Prior to the barbaric murder of a former regime insider, Jamal Khashoggi, the Western media was constantly spewing information about how MbS is modernizing the political culture of the regime. Were it not for the horrific murder of Khashoggi, the corporate media would continue pushing this panegyrical narrative. Thus, the rosy picture of the Saudi regime painted by the Western corporate media should always be taken with great skepticism. Western regimes and their propaganda outlets have a vested geopolitical interest in propping-up the Saudi regime.

Going back to the economic angle on the public offering of Aramco, we should keep in mind that no major international stock exchange agreed to list Aramco.

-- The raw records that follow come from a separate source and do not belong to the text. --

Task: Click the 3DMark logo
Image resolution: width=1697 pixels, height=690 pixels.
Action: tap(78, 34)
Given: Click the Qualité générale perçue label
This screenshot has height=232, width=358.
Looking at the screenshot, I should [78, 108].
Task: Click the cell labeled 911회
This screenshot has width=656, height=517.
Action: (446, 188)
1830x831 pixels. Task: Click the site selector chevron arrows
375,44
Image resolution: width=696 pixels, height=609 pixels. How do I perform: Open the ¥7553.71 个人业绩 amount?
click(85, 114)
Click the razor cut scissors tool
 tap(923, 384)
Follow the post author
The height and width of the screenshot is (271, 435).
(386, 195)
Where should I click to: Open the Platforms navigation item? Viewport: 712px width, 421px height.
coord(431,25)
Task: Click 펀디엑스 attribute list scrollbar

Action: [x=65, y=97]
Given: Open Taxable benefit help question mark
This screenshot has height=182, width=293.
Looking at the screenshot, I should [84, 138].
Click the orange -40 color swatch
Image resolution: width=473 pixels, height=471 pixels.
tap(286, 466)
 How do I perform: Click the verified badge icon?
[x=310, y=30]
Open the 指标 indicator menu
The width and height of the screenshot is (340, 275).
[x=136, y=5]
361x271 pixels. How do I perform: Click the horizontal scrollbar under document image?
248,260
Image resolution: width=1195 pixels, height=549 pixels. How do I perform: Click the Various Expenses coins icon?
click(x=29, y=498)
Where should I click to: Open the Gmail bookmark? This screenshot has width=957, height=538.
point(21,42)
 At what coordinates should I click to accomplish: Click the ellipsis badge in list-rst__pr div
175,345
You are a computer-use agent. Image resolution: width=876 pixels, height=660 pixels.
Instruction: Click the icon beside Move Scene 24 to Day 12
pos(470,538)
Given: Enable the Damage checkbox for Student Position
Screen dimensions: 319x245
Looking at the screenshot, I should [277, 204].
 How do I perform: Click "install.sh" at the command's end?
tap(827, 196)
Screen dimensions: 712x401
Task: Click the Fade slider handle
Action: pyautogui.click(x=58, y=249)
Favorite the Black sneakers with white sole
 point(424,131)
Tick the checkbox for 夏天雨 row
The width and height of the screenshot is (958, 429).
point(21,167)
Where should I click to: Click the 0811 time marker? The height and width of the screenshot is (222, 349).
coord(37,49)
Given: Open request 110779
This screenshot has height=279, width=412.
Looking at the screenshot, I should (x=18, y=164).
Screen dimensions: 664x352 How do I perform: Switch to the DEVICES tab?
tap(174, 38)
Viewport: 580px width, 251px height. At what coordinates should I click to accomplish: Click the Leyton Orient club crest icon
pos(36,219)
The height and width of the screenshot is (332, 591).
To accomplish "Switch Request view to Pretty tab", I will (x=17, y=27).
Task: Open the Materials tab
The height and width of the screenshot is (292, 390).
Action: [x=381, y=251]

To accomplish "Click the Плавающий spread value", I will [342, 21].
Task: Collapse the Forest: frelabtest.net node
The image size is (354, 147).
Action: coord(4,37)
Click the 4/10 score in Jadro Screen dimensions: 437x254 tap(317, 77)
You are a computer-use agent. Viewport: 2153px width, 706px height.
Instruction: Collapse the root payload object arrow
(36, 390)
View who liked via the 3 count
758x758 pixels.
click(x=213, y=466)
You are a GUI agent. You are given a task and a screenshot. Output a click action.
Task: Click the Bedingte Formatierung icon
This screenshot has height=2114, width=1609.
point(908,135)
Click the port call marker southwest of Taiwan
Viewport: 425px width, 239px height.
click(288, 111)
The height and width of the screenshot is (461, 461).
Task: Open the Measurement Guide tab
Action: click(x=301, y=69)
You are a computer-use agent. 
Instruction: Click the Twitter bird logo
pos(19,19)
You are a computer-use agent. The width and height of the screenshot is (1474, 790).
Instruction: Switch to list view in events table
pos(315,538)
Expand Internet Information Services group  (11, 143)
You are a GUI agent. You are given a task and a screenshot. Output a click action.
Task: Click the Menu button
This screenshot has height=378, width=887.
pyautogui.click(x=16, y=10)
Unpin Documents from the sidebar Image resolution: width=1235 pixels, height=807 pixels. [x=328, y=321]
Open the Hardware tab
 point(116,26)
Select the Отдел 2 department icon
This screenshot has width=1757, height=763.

The Saudis had to launch it locally. This highlights a significant trust problem and trust is crucial in any business venture. There is a crisis of investor sentiment that is undeniable. What is more detrimental is that to “solve” the evident lack of investor trust, the Saudi regime simply forced wealthy Saudi families to buy Aramco shares. This is primitivism at its best (or worst!).

With massive Western economic backing over the past several decades, Saudi Arabia did not manage to create a robust non-oil-based industry. Comparing this to Iran’s non-oil sector and the bleak prospects of Saudi economic development are clear. Between March and November 2019, Iran exported $28.3 billion of non-oil products despite being subjected to severe sanctions.

The Western media’s favorable coverage of Saudi economic “reforms” should also be seen as soft promotion of capitalism. The Saudi regime’s lavish projects are often projected as the success of cutthroat capitalism. It is not by accident that as manifestation of corporate greed, the Donald Trump types are closely associated with the Saudi regime.